Vaya por delante que lo que estamos viviendo en España durante estos días, con la expansión del puñetero coronavirus y la declaración del estado de alarma, es cosa bastante más que grave. Una situación sin precedentes que constituye casi con total seguridad la mayor crisis a la que muchos, al menos desde mi generación hacia abajo, hemos tenido que enfrentarnos nunca.

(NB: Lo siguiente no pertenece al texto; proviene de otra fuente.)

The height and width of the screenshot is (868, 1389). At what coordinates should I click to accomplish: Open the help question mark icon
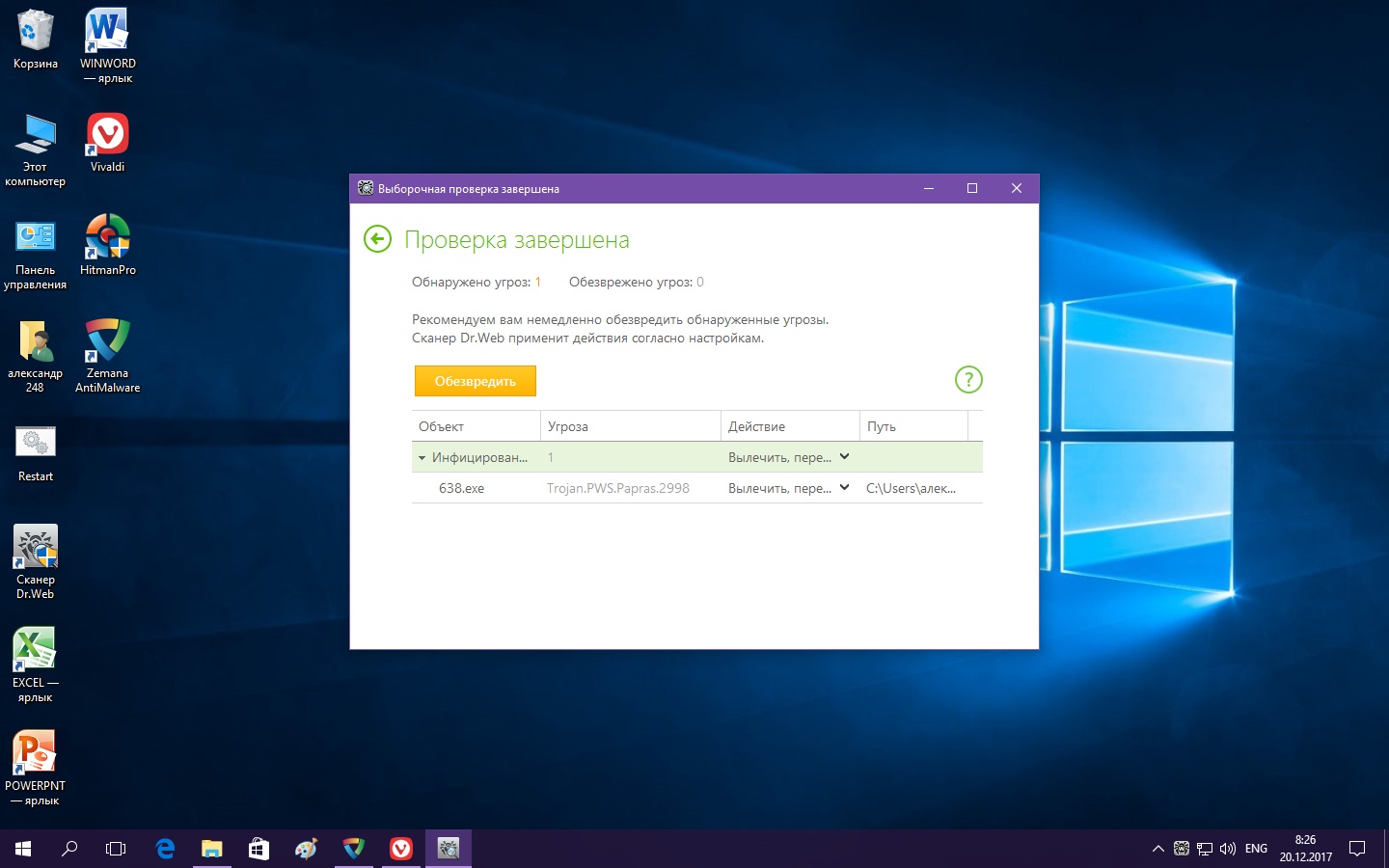(968, 380)
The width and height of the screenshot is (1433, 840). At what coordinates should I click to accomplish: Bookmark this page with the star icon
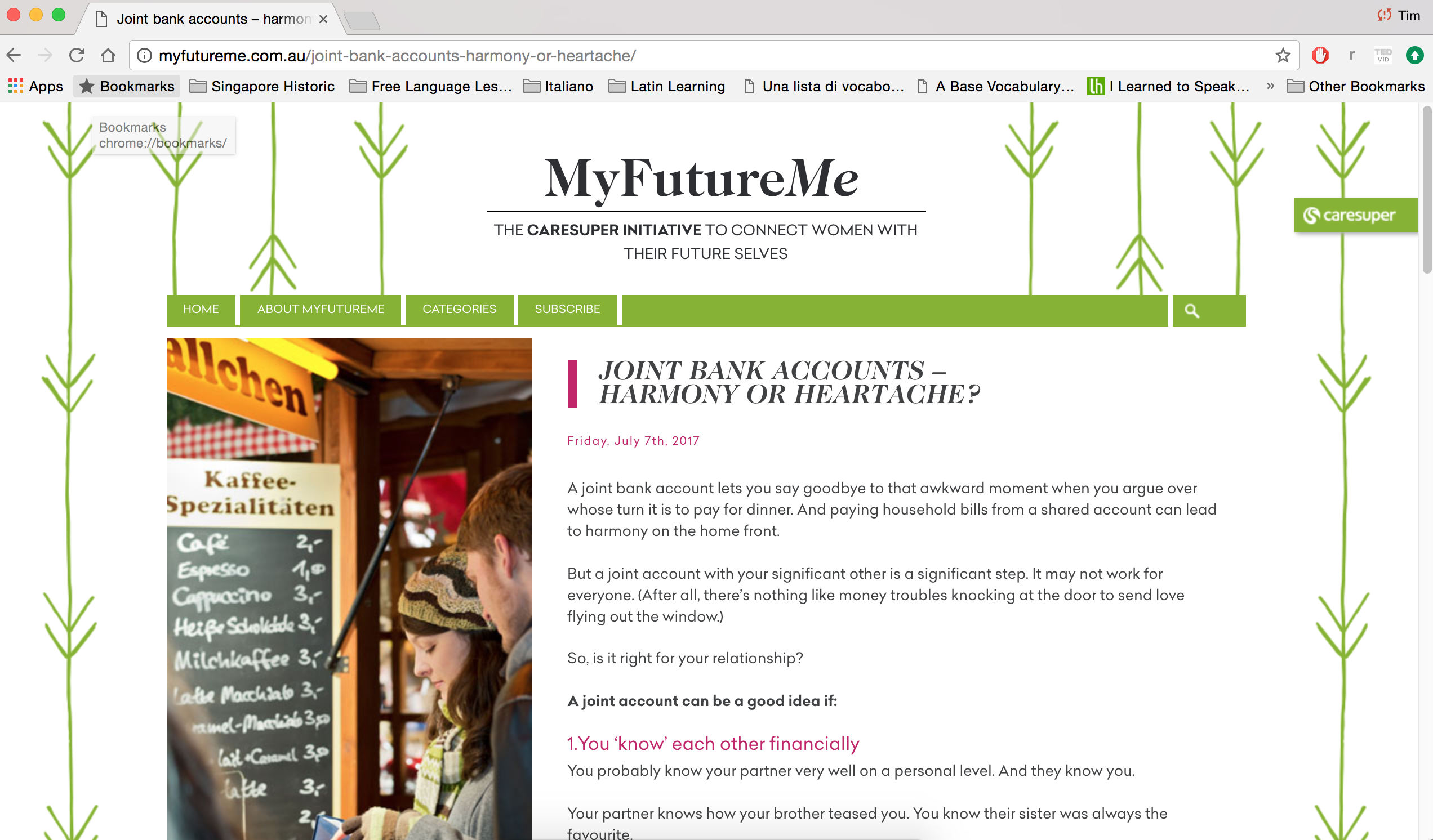[x=1282, y=55]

Cuando me pongo a redactar estas líneas, después de cinco días de confinamiento, son más de ochocientos fallecidos y casi dieciocho mil infectados los que aparecen ya en la suma. Una cifra por completo acojonante y de la que si alguna certeza tenemos —esa es la verdadera jodienda— es la de que va a seguir incrementándose sin tregua ni piedad hasta sepa Dios cuánto.  Hasta hacer añicos las estadísticas y dejar chico cualquier temor que sobre la evolución de la epidemia pudiésemos haber albergado antes. Números lúgubres que no reflejan sino el dolor de muchas familias tocadas para siempre por la pérdida de un ser querido o por el miedo atroz a perderlo.

Y sin embargo, en medio de todo este caos de pánico y confusión en el que nos sumergimos de modo creciente, sin restarle un ápice de gravedad al asunto, me van a permitir quedarme con lo que de solidario y bueno se manifiesta día tras día en mil rincones de esta España nuestra. Que no es poco desde luego ni carente de ejemplos. Desde todos aquellos que en los hospitales y en los coches patrulla se dejan la piel por mantenernos seguros hasta el sufrido personal de los super o la impagable labor los repartidores. Pasando por informáticos, cuidadores, periodistas y tantísimos otros que redoblan esfuerzos para que las cosas, en la medida de lo posible, sigan adelante.

Pero hoy, y vuelvo a insistir en que sin quitarle una pizca de mérito a todos aquellos a quienes su trabajo los mantiene al pie del cañón, me voy a quedar con todos esos otros gestos altruistas que inundan nuestras casas y balcones desde que se decretó el confinamiento. Como la multitud de artistas que ofrecen gratis su espectáculo para sobrellevar los días de encierro, las editoriales que liberan lecturas o las operadoras que han incrementado sin coste los megas disponibles. Me quedo con el vecino que se ofrece a quien no puede moverse para traerle la compra, con el que dirige desde el balcón la sesión de zumba o con quien sube a la red ideas para entretener a los niños.  Cada uno según puede o sabe. Gente admirable como el médico voluntario que regala durante estos días consultas por la Red o quien sin pedir nada a cambio escribe cartas de ánimo a los que permanecen en el hospital. Con aquellos, en definitiva, que dejaron de coser zapatos para hacer mascarillas o con el agricultor que ofrece sus medios para fumigar desinfectante por las calles.

Son pequeñas cosas. Mucho menos importantes tal vez que la lucha sanitaria o el mantenimiento de los servicios y suministros mínimos. Pero que también gritan en voz bien alta lo grande que sin lugar a dudas es nuestra gente. Se mire el asunto por donde se lo quiera mirar. Cosas que nos recuerdan que mientras la plaga nos azota sin piedad se derrama también imparable por nuestras calles y balcones un torrente de solidaridad muchísimo más fuerte que el virus. Llenándome de optimismo y renovando con ímpetu mi fe en esta gran sociedad que es la nación española. Capaz de vencer a todo lo que nos pongan por delante, aunque sea una pandemia como ésta.

Son además, y el detalle también es importante, gestos que se producen de forma espontánea. Libres por completo como es cualquier acto altruista. Poniendo en relieve con ello lo avanzado de una sociedad como la nuestra, que llegado el momento de lo difícil es capaz de dar la talla y aceptar en libertad sus responsabilidades y el compromiso con los demás. Tal vez por tener más asentado de lo que muchos hubiesen pensado el sentido de la ciudanía y de la responsabilidad.

Quizá radique precisamente ahí otra de las grandes diferencia entre dictadura —no olvidemos lo que todavía es China— y democracia; en que siempre es el Estado el frío protagonista de todo en los regímenes autoritarios mientras que en las democracias avanzadas, como España o Italia, es la sociedad civil la que se vuelca diversa y fructífera en el esfuerzo conjunto por el bien común.

Cada uno a su manera y como mejor sabe. Porque así, entre todos… andrá tutto bene.